[Extrait source]
Guillaume Buffet (cofondateur de Starting Dot) "L'Afnic n'avance pas, il faut donner un coup d'accélérateur au .Fr"

C'est dans les prochains jours que le ministre de l'Industrie révèlera le nom du futur gestionnaire du .Fr. Candidat à la succession de l'Afnic, Starting Dot détaille son projet.

Présentez-nous StartingDot et les raisons qui vous poussent à briguer la gérance du .Fr ?

Starting Dot a lancé son activité en proposant 5 candidatures pour la création de nouvelles extensions de noms de domaine (lire le dossier : Nouvelles extensions qui a demandé quoi, du /12). Et nous nous sommes rendu compte rapidement du retard que la France a pris sur le .Fr par rapport à ses voisins. L'Allemagne compte 15 millions de .De, le Royaume-Uni 10 millions de .Uk. Mais il n'existe qu'un peu plus de 2 millions de .Fr. La France n'est que le 20e pays d'Europe occidentale en nombre de noms de domaine pour mille habitants. Les seuls pays plus en retard que nous sont l'Espagne et la Croatie. La France compte en fait un double retard. D'abord en nombre de .Fr, ensuite sur la part du nombre de .Fr déposés par rapport au nombre de .Com, qui est elle aussi moins importante que chez nos voisins. Il faut donc changer les choses.

Que proposez-vous ?

L'Afnic est une association qui gère le .Fr de manière technique et administrative. De notre côté, nous voulons apporter une dynamique de marché collective en réunissant au sein de FRNic les acteurs du marché. Trois catégories seront représentées dans le capital de la société et pèseront pour un tiers du capital chacune. D'abord les fondateurs, c'est-à-dire Starting Dot et la Fondation Free, en charge de l'infrastructure technique. Ensuite les bureaux d'enregistrement de noms de domaine. Et enfin les associations du Web. L'UDA, l'IAB ou la Fevad pourraient par exemple prendre part à notre initiative. Si tous les acteurs du Web restent solidaires de cette problématique, nous pourrons alors vraiment apporter une dynamique au .Fr et mettre en valeur la vigueur de l'économie du numérique en France.

[Objectif] Transcrivez le passage de l'extrait source qui commence à « Guillaume Buffet (cofondateur » et se termine à « détaille son projet. ».

[Données fournies]
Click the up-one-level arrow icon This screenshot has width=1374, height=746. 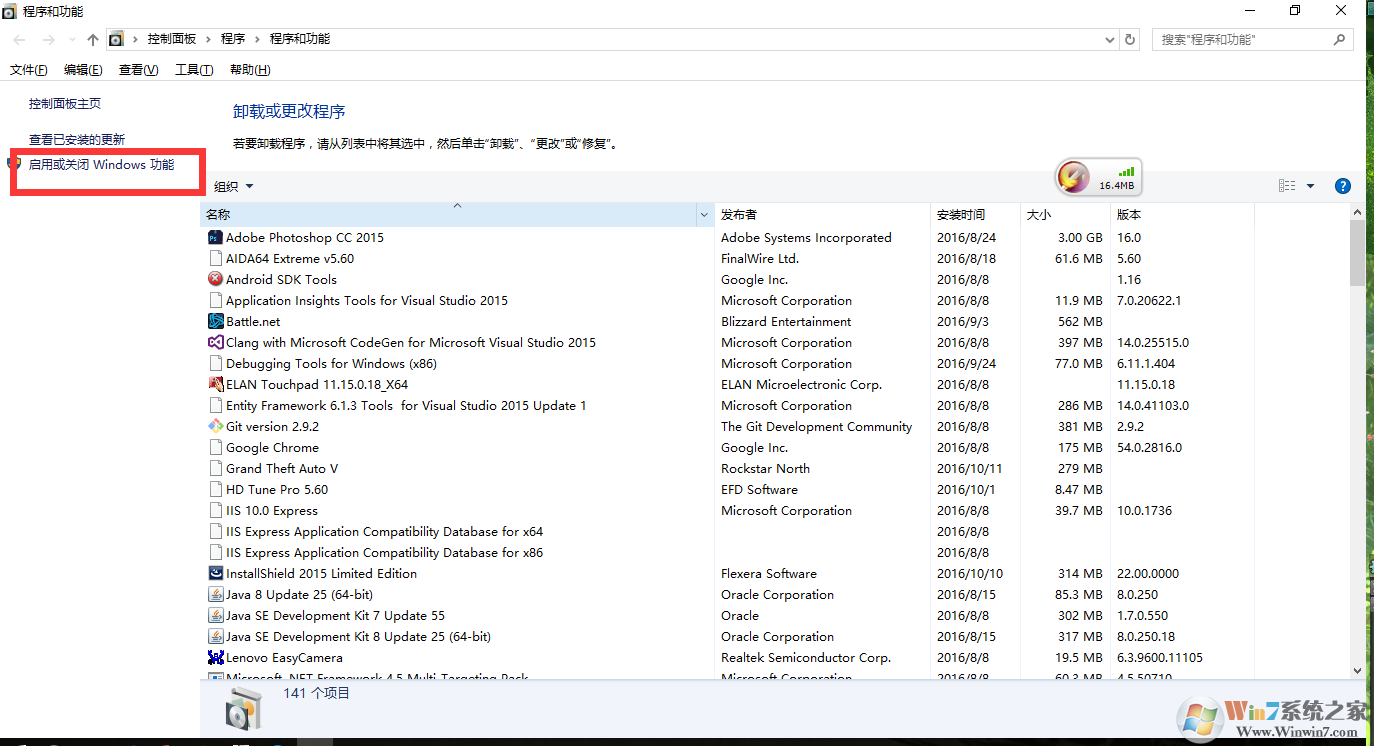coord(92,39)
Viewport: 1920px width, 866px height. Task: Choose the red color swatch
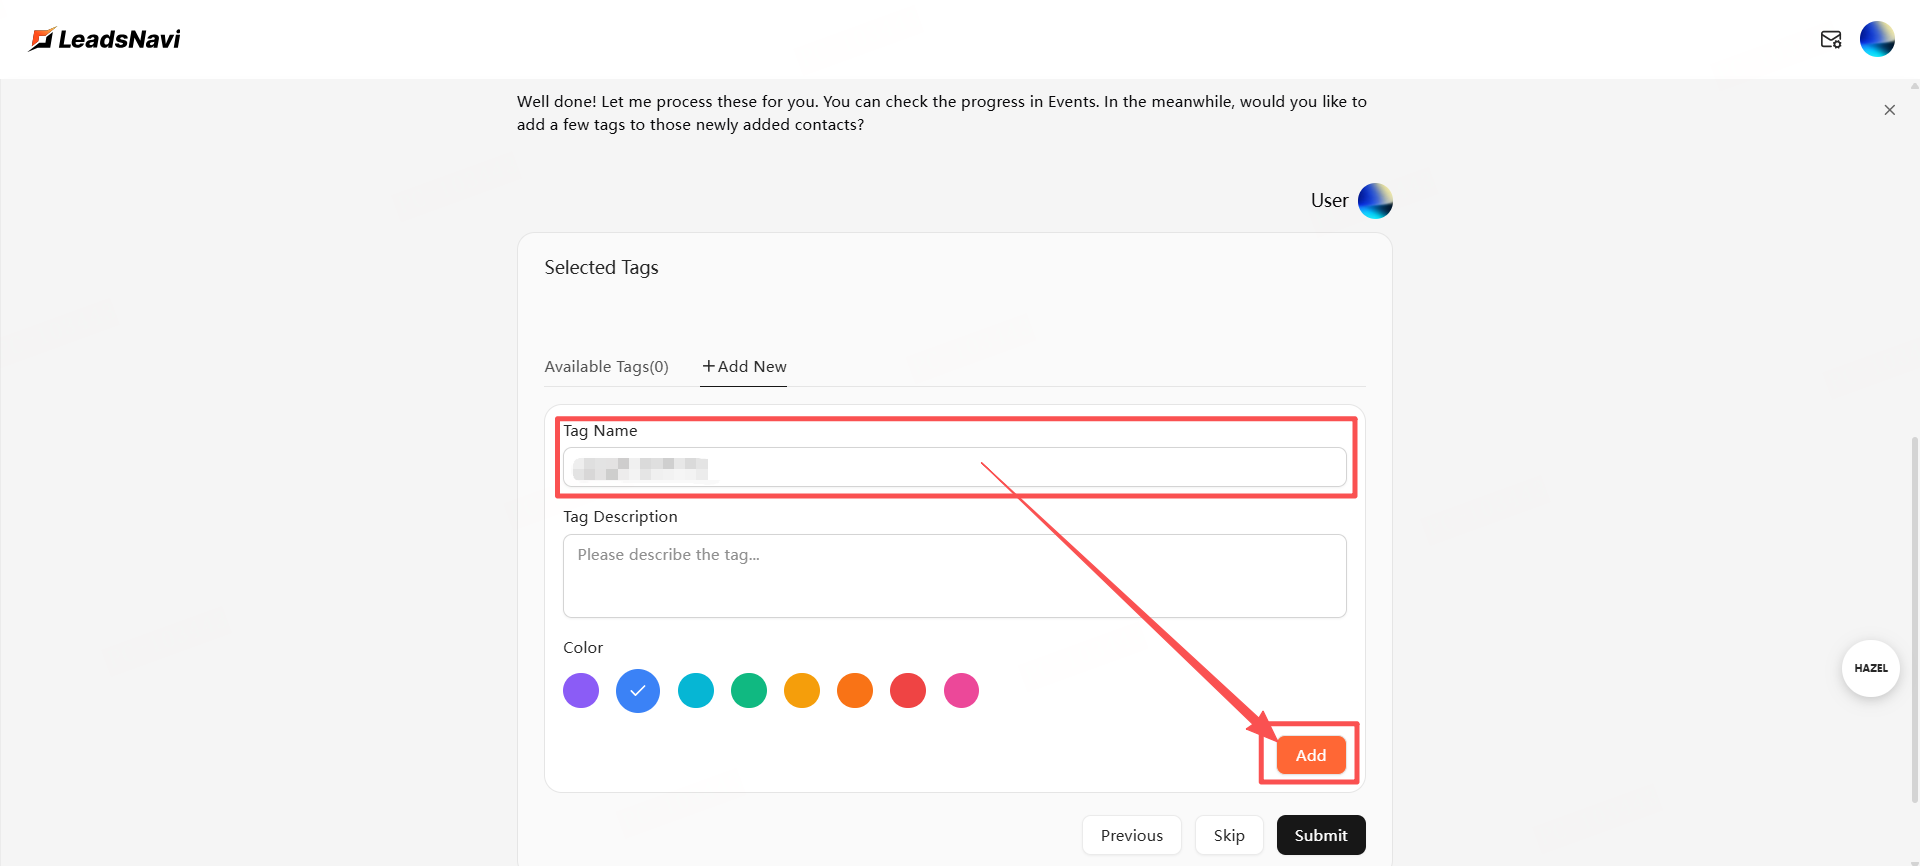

[Réponse rédigée]
Guillaume Buffet (cofondateur de Starting Dot) "L'Afnic n'avance pas, il faut donner un coup d'accélérateur au .Fr"

C'est dans les prochains jours que le ministre de l'Industrie révèlera le nom du futur gestionnaire du .Fr. Candidat à la succession de l'Afnic, Starting Dot détaille son projet.